When the bank of central banks warns about financial stability, you have to take notice — even if the warning comes in the Bank for International Settlements usually dry, academic style.
The BIS recently published a paper about the effect of prolonged interest rates on financial stability, and it makes worrying reading. (However, as most people are on holidays in August, unless they are reading it on the beach it will largely go unnoticed).
More worrying, however, is the fact that illustrious BIS members focus on the wrong, or rather incomplete, measure of inflation when considering future monetary policy steps.
Let’s first look at the financial stability issues caused by “low-for-long” interest rates. The BIS paper identifies four dangers: banks could come under strain because of low profitability, restraint on risky loans might wear off, some insurers and pension funds could go bankrupt because of the low rates, and finally, in case of an abrupt “snap-back” in interest rates, banks would see some of their loans lose value.
The paper mentions that banks, in order to mitigate the effect of lower interest rates over the past decade since the financial crisis, have shifted their focus on longer maturity assets and on the interest rate-sensitive real estate sector.
“In a number of countries, real estate loans have picked up as a source of higher return, especially for smaller regional banks. Banks also have sought higher returns by switching increasingly from issuing variable to issuing fixed rate mortgages,” the paper says.
And, it adds, “a few of the representatives highlighted concerns that some of the steps banks were taking to boost return in the low interest rate environment would make them vulnerable should interest rates snap back and assets prices adjust accordingly.”
However, in speeches accompanying the release of the paper, BIS experts focus on consumer price inflation to discuss monetary policy, almost ignoring asset price inflation.
Princeton professor Alan Stuart Blinder mentions that the 2% target for consumer price inflation was chosen by central banks in the 1990s, when the problem was getting inflation down, not up.
“Central banks have since devoted much educational effort, and staked a great deal of their credibility, on the 2% inflation target – and especially on its role as the nominal anchor for inflation expectations,” he says.
As I have argued numerous times, focusing on consumer price inflation misses the fact that central banks’ extraordinarily easy monetary policies did manage to push prices up – only, they did so for asset prices.

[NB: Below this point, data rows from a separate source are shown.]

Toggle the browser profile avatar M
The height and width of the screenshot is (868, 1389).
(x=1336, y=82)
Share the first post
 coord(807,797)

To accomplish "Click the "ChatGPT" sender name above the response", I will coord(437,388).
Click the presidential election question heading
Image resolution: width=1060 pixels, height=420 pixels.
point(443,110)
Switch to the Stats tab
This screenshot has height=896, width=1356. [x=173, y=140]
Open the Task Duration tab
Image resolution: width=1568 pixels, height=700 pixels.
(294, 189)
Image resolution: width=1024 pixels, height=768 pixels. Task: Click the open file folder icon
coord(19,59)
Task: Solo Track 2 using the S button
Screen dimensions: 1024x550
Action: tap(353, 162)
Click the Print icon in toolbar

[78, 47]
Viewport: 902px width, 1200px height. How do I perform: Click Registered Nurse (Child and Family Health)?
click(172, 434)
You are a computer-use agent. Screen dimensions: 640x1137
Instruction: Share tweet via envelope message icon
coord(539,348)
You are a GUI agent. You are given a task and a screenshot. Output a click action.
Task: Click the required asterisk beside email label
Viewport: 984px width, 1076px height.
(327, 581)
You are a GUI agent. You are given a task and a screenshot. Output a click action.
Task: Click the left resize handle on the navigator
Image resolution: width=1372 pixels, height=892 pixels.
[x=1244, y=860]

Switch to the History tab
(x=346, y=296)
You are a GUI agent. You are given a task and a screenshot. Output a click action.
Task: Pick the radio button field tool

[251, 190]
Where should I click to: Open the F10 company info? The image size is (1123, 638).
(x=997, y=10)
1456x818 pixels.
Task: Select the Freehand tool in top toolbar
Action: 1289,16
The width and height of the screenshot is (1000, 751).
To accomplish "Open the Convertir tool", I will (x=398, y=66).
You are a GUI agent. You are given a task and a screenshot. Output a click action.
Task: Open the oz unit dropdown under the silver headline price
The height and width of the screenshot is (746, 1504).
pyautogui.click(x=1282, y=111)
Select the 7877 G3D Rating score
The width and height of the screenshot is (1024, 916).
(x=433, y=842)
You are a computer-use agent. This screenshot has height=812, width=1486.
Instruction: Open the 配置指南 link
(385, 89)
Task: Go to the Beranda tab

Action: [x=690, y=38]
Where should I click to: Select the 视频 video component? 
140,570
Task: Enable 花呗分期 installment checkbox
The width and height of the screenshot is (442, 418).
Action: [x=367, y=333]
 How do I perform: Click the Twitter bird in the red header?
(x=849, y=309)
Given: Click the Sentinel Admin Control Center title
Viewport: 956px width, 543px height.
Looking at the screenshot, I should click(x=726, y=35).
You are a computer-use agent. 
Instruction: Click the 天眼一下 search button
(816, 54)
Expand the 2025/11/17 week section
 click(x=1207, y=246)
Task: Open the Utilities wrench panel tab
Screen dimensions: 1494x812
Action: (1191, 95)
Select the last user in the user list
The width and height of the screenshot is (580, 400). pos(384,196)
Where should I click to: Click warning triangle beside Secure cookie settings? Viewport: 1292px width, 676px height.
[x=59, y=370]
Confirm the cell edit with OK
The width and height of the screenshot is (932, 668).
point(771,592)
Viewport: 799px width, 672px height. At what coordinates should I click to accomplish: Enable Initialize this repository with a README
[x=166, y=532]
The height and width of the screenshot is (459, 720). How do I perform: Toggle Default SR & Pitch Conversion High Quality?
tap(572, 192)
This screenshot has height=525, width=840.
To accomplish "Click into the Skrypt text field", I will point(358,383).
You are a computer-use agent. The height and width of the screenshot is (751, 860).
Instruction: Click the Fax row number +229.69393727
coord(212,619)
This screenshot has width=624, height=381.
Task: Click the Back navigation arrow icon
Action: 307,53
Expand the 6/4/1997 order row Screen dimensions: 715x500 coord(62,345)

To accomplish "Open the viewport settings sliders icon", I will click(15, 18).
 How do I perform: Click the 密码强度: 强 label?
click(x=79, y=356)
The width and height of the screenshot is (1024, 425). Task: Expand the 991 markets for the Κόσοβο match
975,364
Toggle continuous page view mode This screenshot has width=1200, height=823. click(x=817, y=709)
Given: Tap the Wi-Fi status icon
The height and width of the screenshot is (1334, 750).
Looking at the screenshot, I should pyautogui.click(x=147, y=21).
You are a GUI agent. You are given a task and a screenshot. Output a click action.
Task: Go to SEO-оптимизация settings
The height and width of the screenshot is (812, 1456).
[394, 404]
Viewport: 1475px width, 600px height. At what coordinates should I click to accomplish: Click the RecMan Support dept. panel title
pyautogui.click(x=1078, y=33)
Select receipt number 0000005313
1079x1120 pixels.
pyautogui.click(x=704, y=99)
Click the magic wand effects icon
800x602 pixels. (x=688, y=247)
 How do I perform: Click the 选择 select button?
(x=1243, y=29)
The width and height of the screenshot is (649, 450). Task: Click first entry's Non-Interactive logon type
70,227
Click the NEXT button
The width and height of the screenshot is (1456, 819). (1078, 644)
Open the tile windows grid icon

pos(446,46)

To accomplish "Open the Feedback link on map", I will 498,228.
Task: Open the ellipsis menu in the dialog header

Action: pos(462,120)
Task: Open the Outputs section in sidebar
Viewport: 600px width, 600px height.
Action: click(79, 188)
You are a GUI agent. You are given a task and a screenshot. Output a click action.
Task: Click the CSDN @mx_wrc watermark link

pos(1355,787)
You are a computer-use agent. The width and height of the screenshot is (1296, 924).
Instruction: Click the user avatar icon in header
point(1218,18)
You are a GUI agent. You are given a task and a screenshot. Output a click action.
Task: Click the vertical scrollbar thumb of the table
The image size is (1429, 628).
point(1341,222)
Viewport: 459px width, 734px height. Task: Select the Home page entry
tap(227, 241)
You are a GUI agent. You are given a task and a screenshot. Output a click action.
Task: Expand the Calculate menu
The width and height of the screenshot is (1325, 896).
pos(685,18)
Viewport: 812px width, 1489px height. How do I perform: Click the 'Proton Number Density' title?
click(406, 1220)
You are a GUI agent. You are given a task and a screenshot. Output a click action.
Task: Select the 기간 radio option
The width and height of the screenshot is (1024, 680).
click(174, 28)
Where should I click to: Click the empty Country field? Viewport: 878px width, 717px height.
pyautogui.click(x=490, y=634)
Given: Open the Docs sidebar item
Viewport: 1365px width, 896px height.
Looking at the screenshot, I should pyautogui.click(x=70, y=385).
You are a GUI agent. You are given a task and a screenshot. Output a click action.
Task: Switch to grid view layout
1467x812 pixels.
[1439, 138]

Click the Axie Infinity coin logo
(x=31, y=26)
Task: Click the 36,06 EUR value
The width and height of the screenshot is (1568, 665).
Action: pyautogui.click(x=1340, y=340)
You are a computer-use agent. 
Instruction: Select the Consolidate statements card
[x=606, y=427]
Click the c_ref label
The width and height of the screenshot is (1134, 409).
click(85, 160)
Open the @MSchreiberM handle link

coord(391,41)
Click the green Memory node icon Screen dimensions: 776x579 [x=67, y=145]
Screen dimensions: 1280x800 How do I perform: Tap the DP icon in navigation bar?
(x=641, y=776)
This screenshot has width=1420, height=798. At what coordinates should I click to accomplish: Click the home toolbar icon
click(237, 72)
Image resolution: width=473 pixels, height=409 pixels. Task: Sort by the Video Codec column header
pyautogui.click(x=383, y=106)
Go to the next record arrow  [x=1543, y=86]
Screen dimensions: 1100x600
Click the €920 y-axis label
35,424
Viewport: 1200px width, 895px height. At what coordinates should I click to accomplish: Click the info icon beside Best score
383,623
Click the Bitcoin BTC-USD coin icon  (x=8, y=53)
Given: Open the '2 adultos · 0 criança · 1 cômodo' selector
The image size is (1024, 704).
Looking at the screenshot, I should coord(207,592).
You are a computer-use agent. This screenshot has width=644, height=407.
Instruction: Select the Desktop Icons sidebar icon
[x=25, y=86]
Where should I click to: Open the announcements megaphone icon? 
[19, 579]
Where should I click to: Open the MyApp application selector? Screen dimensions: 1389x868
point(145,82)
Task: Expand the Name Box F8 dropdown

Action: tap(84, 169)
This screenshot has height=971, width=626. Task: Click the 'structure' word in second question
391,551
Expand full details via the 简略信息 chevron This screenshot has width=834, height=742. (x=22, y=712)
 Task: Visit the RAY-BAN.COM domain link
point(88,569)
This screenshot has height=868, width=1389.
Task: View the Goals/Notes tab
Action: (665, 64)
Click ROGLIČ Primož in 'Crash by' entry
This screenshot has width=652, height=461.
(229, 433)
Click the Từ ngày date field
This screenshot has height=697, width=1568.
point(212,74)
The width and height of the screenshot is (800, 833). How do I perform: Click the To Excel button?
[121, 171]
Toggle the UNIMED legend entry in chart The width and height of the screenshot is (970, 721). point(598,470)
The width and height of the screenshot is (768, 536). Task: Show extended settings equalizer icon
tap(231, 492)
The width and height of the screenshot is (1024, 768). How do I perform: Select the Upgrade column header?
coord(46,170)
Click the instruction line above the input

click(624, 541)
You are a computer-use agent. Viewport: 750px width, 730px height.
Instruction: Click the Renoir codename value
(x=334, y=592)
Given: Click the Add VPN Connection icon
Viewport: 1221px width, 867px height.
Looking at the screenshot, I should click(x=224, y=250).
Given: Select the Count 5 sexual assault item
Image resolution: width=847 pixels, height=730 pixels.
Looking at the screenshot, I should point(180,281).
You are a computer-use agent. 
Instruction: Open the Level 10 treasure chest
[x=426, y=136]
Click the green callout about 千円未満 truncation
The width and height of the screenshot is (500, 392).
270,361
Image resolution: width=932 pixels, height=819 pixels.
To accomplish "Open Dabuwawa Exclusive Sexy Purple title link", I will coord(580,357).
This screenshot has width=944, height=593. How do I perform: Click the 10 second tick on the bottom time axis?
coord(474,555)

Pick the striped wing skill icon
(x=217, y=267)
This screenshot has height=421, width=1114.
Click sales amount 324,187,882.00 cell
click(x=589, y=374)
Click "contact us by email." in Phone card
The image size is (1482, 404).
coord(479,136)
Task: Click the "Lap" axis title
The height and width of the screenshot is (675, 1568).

For example, looking at the housing market in various countries since the crisis, we can see that central banks’ intervention arrested house price falls in some countries, or pushed them higher in others.
In the chart below, showing house prices’ evolution since the crisis, it is clear that the European Central Bank’s money printing halted the fall in Spanish property prices, while pushing up home prices in Germany.
House prices also took off in Britain and Sweden — two countries that had “benefited” from easy monetary policy of their own central banks to such an extent, that warnings of bubbles forming reverberated long before the ECB started its massive asset purchases.
For Sweden, house prices have been rising almost without pause since the mid-1990s, to the point where now it looks like the only way the country can avoid a crisis is to ensure property prices keep increasing.
To some extent, the same is true for the UK, where Brexit jitters are beginning to show in the property market, threatening a reversal of the steep price increases.
Central banks are now scrambling for solutions. The BIS does not say this — or not directly, anyway — but the reason why the Bank of England, the Federal Reserve and the ECB are now all tightening monetary policy is the fact that in the next crisis, they will be caught short of ammunition.
But it is already too late. The house price increases, and the fact that they have ignored them for so long, have pushed the central banks with their backs against the wall. They will not be able to raise interest rates high enough or fast enough to deal with the next crisis.
When central bankers long for high consumer price inflation, they should be careful what they wish for. It may come true, but not in the way they hope.